Her detailed account comes a week after Christine Blasey Ford — a 51-year-old research psychologist and professor at Palo Alto University — testified at a Senate hearing about her claims that Supreme Court nominee Brett Kavanaugh sexually assaulted her at a high school party in the 1980s. During the hearing, Ford couldn’t recall some details about the alleged sexual assault, including how she got home.
Kavanaugh, 53, has adamantly denied the allegation, and the FBI wrapped up an investigation on the claims Thursday. The FBI report on sexual assault allegations against Kavanaugh was delivered to the Senate Judiciary Committee at 2:30 a.m. on Thursday, CNN reported. Senators will take a procedural vote Friday and could hold the final vote Saturday.
“Mr. President, I am a survivor, who stands available to help you understand the way the memories of a trauma like that work. It might be hard for you to understand. I can readily explain in detail that ‘I don’t remember’ is often the most honest response surrounding questions of an assault,” Hatcher continued in her post.
“It does NOT mean it didn’t happen. Please do not add ‘Mocked by President’ to the injury list of a sexual survivor,” she wrote. “It’s just plain wrong.”
In 2006, Hatcher revealed that she was sexually abused by an uncle — something that had haunted the actress for 35 years.
In an interview with Vanity Fair magazine, Hatcher described how she carried her horrible secret with her until the 2002 suicide of a 14-year-old girl who also was molested by the uncle, Richard Hayes Stone, Reuters reported.
Afraid that her uncle might avoid prosecution, Hatcher recounted how she found out about the case in newspaper stories and was “blown over by this girl’s pain,” the actress said. “I thought, ‘Boy, that’s really close to being me.’ ”
Santa Clara, California, Deputy District Attorney Chuck Gillingham said it was Hatcher’s testimony that eventually led to a guilty plea from Stone and a 14-year prison sentence.

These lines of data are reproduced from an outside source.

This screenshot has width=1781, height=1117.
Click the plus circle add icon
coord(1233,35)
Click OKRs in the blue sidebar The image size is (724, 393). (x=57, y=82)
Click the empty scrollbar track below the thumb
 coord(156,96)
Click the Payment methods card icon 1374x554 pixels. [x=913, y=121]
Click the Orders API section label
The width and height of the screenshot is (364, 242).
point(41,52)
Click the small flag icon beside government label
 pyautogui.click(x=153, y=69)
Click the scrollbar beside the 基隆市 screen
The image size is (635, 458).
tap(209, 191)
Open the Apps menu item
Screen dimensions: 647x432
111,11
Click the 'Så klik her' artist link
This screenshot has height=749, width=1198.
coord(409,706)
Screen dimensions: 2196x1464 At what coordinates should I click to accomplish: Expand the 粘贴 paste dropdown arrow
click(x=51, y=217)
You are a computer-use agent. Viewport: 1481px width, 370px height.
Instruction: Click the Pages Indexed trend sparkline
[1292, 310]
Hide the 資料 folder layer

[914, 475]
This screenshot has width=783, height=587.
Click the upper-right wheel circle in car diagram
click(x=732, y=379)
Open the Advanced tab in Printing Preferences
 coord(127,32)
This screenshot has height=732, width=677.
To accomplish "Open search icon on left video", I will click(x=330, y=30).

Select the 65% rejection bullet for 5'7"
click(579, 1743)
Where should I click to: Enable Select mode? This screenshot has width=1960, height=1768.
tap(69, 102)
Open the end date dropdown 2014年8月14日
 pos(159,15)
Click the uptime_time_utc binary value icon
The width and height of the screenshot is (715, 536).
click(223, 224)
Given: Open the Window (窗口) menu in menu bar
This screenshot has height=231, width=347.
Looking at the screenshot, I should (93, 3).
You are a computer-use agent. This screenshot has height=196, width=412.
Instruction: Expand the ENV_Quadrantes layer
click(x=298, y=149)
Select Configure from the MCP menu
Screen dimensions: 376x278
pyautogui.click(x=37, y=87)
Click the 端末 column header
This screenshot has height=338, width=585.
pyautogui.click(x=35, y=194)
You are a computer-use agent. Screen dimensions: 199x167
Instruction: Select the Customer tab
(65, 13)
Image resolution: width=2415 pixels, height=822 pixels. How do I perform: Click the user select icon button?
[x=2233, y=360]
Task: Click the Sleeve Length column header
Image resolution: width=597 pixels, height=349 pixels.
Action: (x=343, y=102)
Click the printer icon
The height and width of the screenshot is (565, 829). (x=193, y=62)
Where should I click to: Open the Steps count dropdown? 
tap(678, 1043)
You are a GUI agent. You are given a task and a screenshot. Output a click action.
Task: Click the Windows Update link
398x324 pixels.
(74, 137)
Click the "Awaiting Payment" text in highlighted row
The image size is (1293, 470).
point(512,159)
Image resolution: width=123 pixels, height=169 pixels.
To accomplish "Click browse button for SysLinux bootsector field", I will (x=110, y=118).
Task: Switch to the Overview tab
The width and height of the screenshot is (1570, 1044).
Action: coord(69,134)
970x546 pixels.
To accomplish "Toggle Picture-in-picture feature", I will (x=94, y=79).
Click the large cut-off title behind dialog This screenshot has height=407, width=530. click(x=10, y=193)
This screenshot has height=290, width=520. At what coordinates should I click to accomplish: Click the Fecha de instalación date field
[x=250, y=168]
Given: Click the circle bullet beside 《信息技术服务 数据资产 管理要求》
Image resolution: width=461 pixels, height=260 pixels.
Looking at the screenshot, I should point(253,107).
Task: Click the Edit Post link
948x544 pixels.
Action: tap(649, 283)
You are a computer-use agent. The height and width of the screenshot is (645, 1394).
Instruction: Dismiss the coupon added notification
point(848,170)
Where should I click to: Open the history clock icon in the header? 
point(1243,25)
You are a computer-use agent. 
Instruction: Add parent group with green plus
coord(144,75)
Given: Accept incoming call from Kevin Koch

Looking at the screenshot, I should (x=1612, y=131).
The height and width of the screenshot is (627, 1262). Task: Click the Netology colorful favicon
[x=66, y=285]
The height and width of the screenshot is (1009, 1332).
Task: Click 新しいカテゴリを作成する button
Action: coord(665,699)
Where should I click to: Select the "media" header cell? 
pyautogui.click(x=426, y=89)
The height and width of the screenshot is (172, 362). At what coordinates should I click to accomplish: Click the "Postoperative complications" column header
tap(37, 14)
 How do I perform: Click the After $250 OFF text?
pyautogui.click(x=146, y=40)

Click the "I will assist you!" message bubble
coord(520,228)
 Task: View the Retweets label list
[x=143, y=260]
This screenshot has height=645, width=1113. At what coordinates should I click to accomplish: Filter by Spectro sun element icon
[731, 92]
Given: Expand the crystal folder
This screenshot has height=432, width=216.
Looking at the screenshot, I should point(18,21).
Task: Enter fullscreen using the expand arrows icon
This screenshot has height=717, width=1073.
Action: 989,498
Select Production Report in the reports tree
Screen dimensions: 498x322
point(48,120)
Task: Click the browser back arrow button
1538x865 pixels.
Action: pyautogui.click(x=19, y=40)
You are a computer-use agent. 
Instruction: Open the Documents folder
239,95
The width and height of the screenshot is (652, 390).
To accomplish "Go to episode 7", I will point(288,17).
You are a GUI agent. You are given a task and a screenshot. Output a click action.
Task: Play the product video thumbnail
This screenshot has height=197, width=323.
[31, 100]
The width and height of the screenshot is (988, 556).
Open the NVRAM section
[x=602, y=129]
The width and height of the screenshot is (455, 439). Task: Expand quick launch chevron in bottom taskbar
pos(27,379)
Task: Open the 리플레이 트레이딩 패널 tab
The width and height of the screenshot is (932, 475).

“Without Teri, this case would have been dismissed,” Gillingham told Vanity Fair.
Hatcher said that she kept the abuse, which took place when she was 5, a secret from everyone, including her parents. She last saw Stone when she was 8 or 9 years old.
“That’s a victim thing; you ask yourself, ‘Am I just crazy? Did I make all this up?’ Somehow it might be easier to accept that you’re crazy and made it all up than to admit that it happened, and how awful it was,” she said.